During the mid-1980s, I worked in the Bonnet Plume Territory near the Arctic Circle, guiding hunters in a vast and incredibly beautiful northern world rich in wildlife and weather. As the winter season closed in, I headed south on the Alaska Highway toward my home in southeastern British Columbia. It is a 36-hour drive from Whitehorse to Radium Hot Springs. It would take a couple of days, and since an extra day would make little difference to my schedule, I decided to swing down to Atlin and visit Ralph.

I asked around town and was soon directed to his home-based shop. Aside from seeing my old friend, there was also a business reason for visiting. To a guide and northern wilderness traveller, a knife is the most useful of tools—carried with you always and kept sharp. I had purchased a Johnsen knife a year ago, but had a difficult time putting a keen edge on the very hard, high-quality steel. Stainless steel knives can be challenging to sharpen until you have the knack of “finding” the edge.

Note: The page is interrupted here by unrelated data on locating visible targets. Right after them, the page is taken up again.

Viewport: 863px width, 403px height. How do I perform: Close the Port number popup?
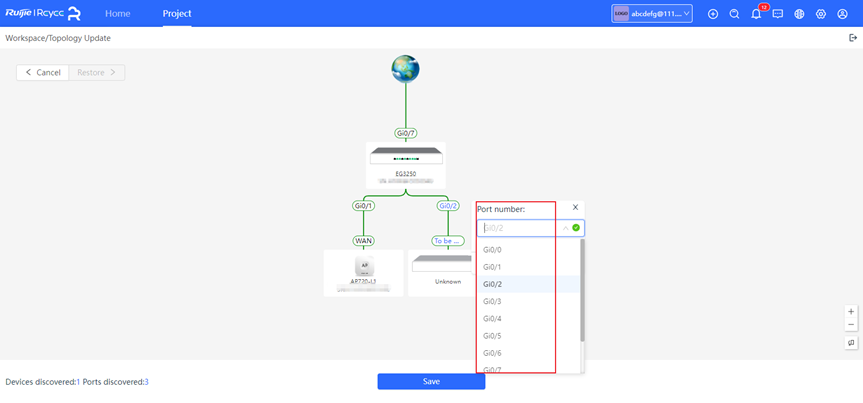click(575, 208)
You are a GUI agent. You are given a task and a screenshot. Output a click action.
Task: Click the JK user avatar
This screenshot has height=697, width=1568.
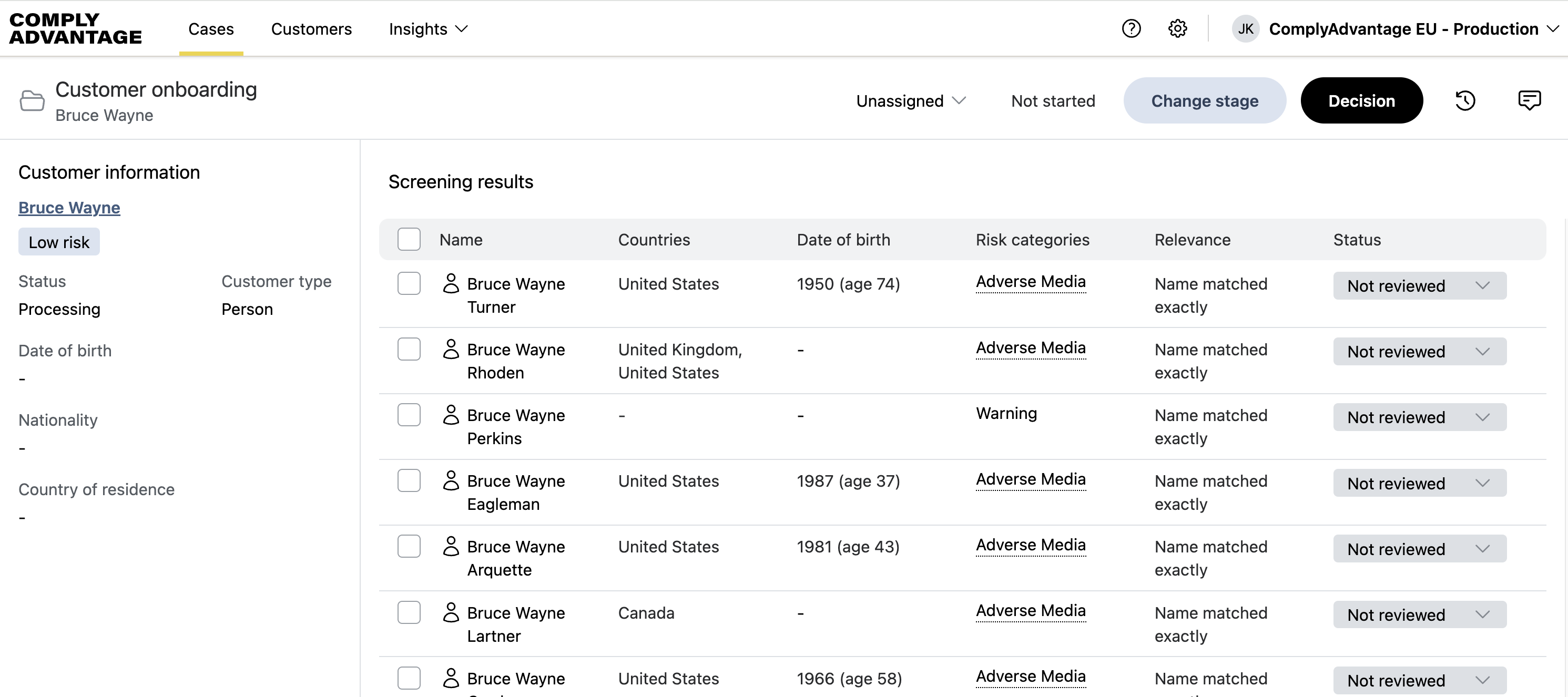click(x=1245, y=28)
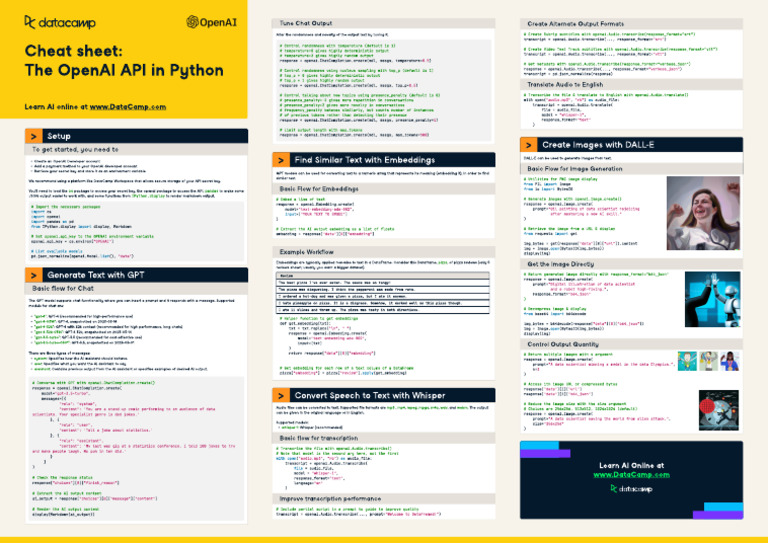The height and width of the screenshot is (543, 768).
Task: Click orange arrow next to Generate Text with GPT
Action: [34, 275]

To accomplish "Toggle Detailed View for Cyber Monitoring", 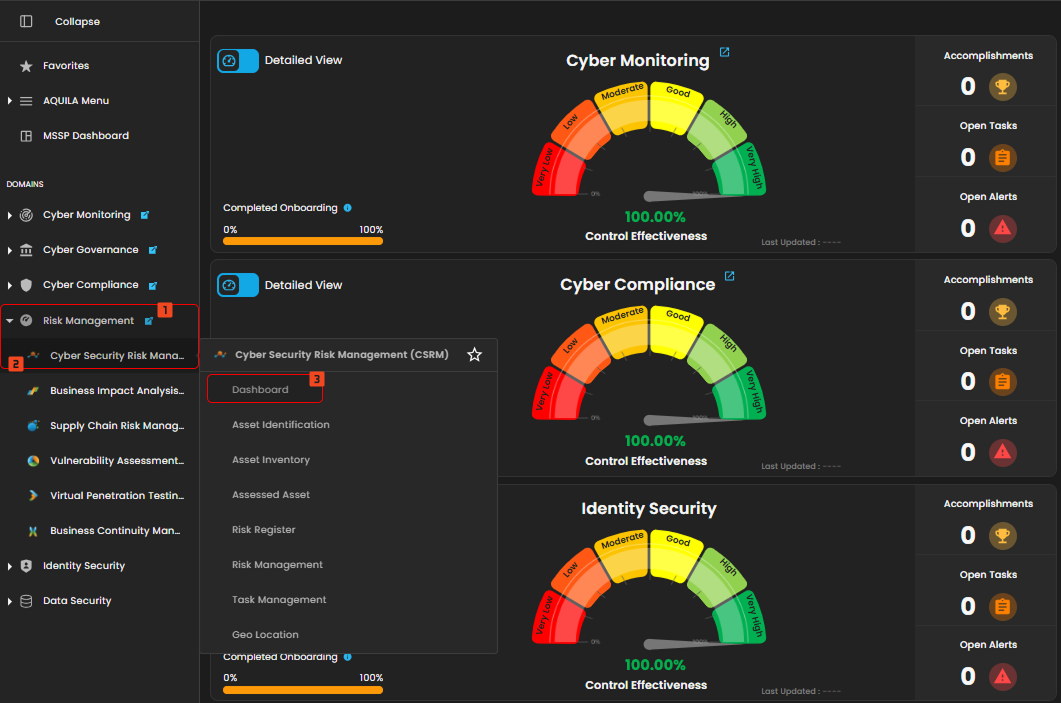I will pyautogui.click(x=238, y=61).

I was not about to blame the knife for not having a keen edge. But I reckoned that if I visited the knife’s maker I would surely learn the art of sharpening.

Seeking a lesson, I entered Ralph’s dark bear’s den of a repair shop, and there in the dim light I saw his stout, solid figure bent over some work at his bench.

After some preliminary greetings I got the feeling that as much as Ralph would like to visit, he was also in the middle of a project and therefore anxious that I should state my business. The fact that I had not seen him for a couple of years mattered little to Ralph. Like many involved craftsmen, he lived in the present, and the present was demanding his time.